*Complete the following*:
a - In the passage on Hebrews, why is it notable that the author of this epistle does not identify himself? Answer in one to three sentences.
b - Take the passage on Hebrews further, picking up right after its last sentence.
=== Excerpt to read ===
So, let’s look at the background and then the purpose of the book.
Notice how this book begins:
1 God, after He spoke long ago to the fathers in the prophets in many portions and in many ways,
2 in these last days has spoken to us in His Son, whom He appointed heir of all things, through whom also He made the world.
The first thing that is apparent when reading these opening verses is that unlike most of the other epistles of the NT, the author does not identify himself.
For instance, in all of Paul’s letters, the first thing Paul does is identify himself.
There is not a single exception to Paul doing this.
And yet, throughout history, many have attempted to identify this epistle with the Apostle Paul but I believe that both the internal and external evidence of authorship would remove Paul from any consideration.
And most modern scholars would agree that Paul is not the author. If you are reading a King James Bible, the title of the book is given as The Epistle of Paul The Apostle to the Hebrews.
=== Given entries ===
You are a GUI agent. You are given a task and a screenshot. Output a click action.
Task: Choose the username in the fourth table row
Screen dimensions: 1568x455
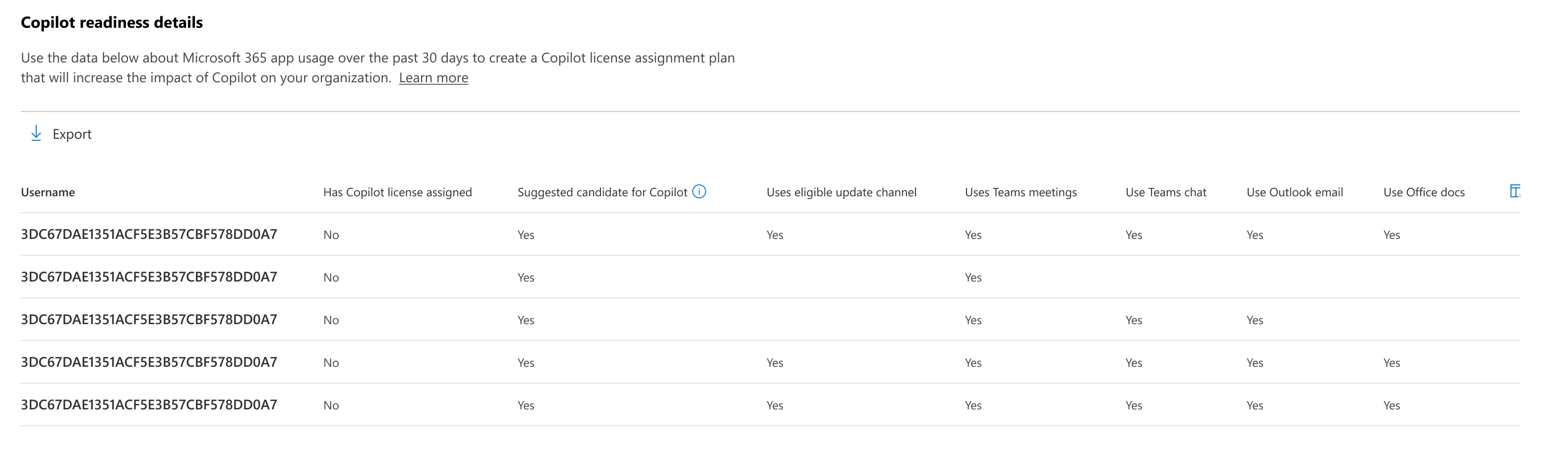(149, 362)
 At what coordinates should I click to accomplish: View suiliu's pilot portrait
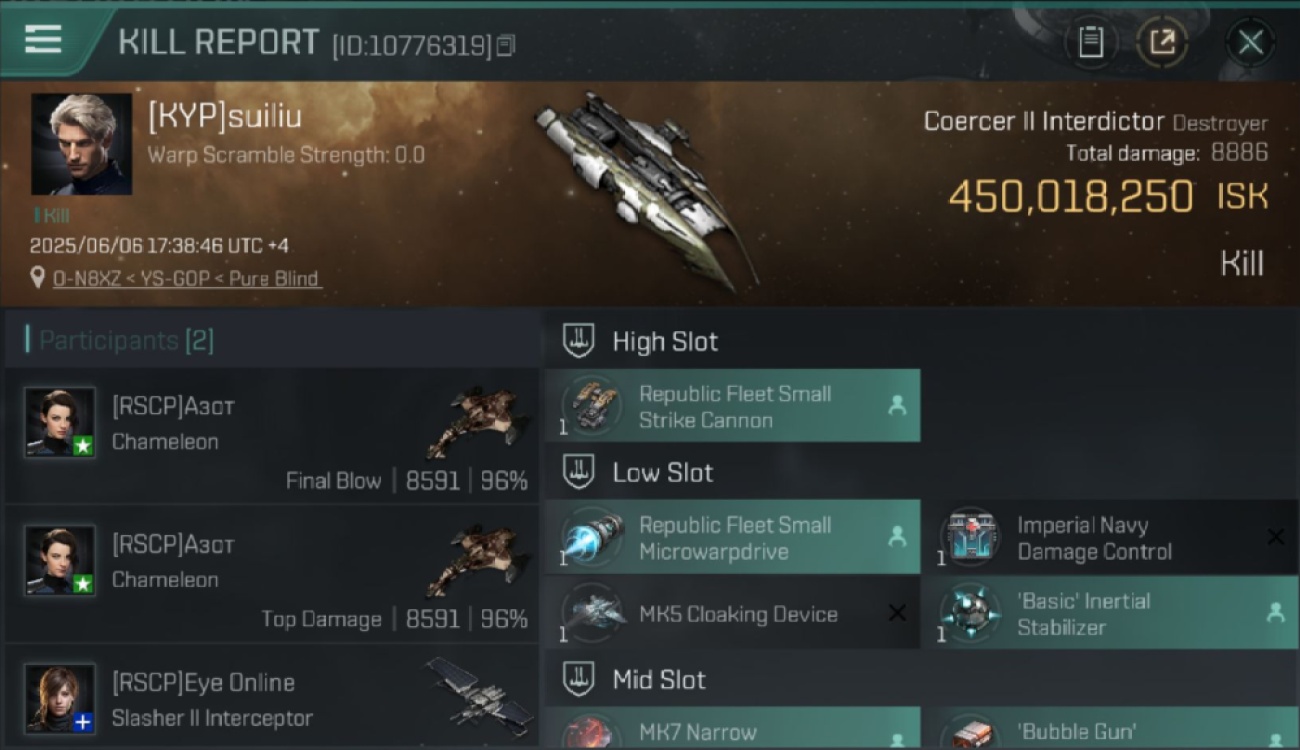(81, 144)
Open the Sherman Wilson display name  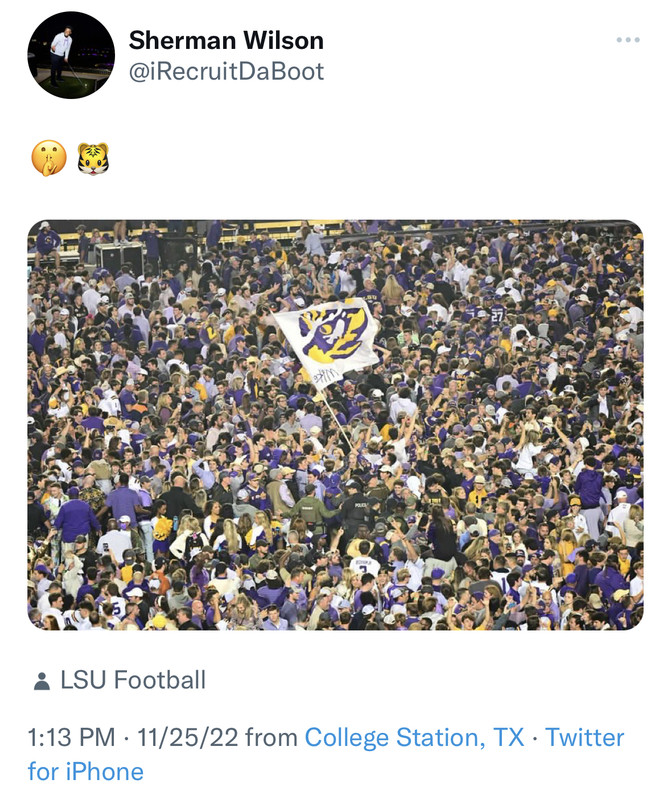(x=226, y=40)
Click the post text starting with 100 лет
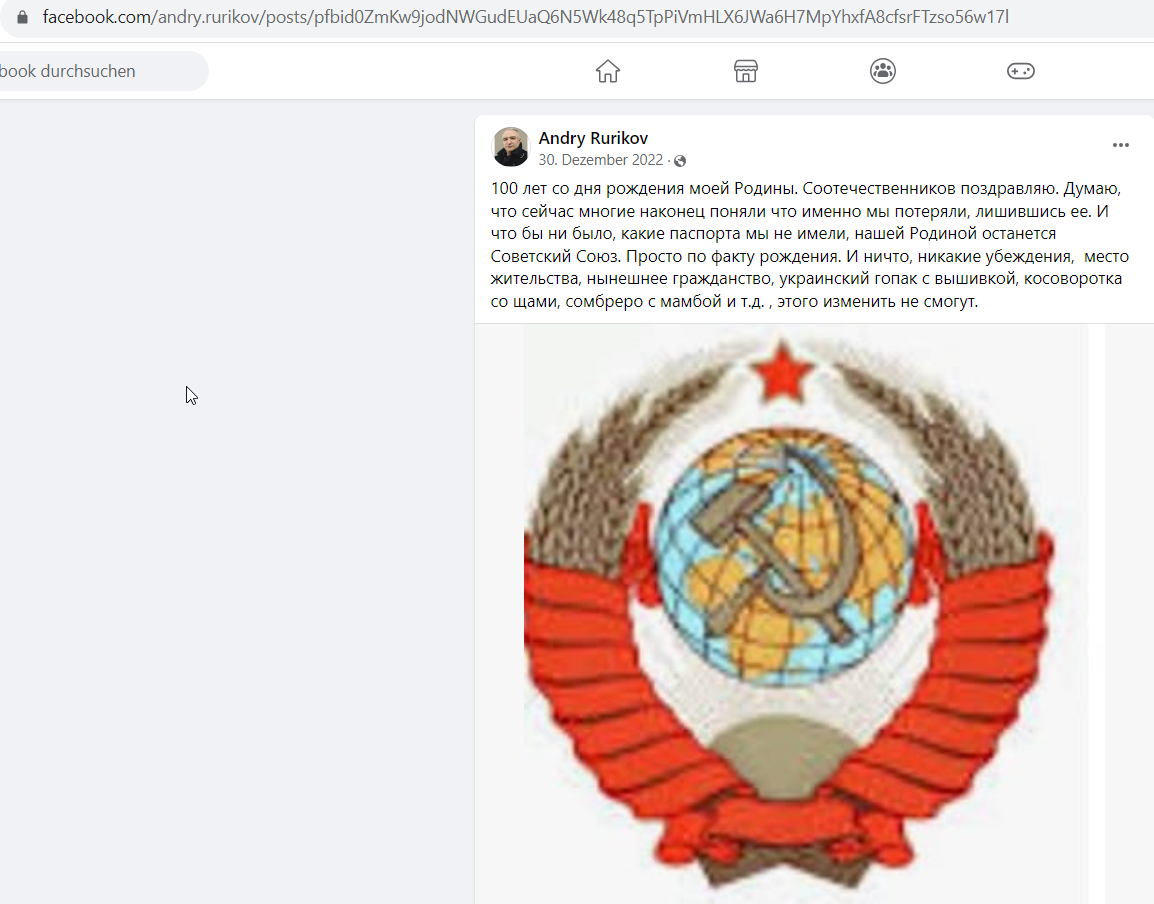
===
*Responses by task*:
a - Unlike most other New Testament epistles, this one opens without naming its writer. Paul, by contrast, identifies himself first in every one of his letters without a single exception, so the omission sets this epistle apart from his.

b -
Well, that is an added title and reference to Paul because he was widely accepted as the author in the middle ages.
There are many reasons why Paul is not accepted as the author. Let me just give you a few.
As we’ve already mentioned Paul always identified himself and this author does not and there would have been no reason for Paul not to identify himself especially as this is a later writing and Paul had been battling for his authority as an apostle against false teachers in the church (those who are joining us in our study in the book of Galatians know how much Paul belabors his apostleship and authority in that book)
And then besides, Paul had even spoken of forged letters that had been sent, which he mentioned in 2 Thess chapter 2 and so he had a habit that even when using a scribe or what they called an amanuensis, that he would write something in his own hand to confirm authenticity.
But also, both the theological themes, as well as the Greek itself, does not match Paul’s other books.
The author of Hebrews labors over certain points here that Paul never even touches on in his letters.
Examples of those are the extensive dealing that we find in the book of Hebrews of the person of Melchizedek. Another would be the Tabernacle, another would be the priesthood of Christ.
Those are not themes that Paul had written of elsewhere, nor did Paul consider himself to be an apostle to the Hebrews but the Gentiles.
Another thing that experts in Greek have pointed out is that the writing style is not Pauline.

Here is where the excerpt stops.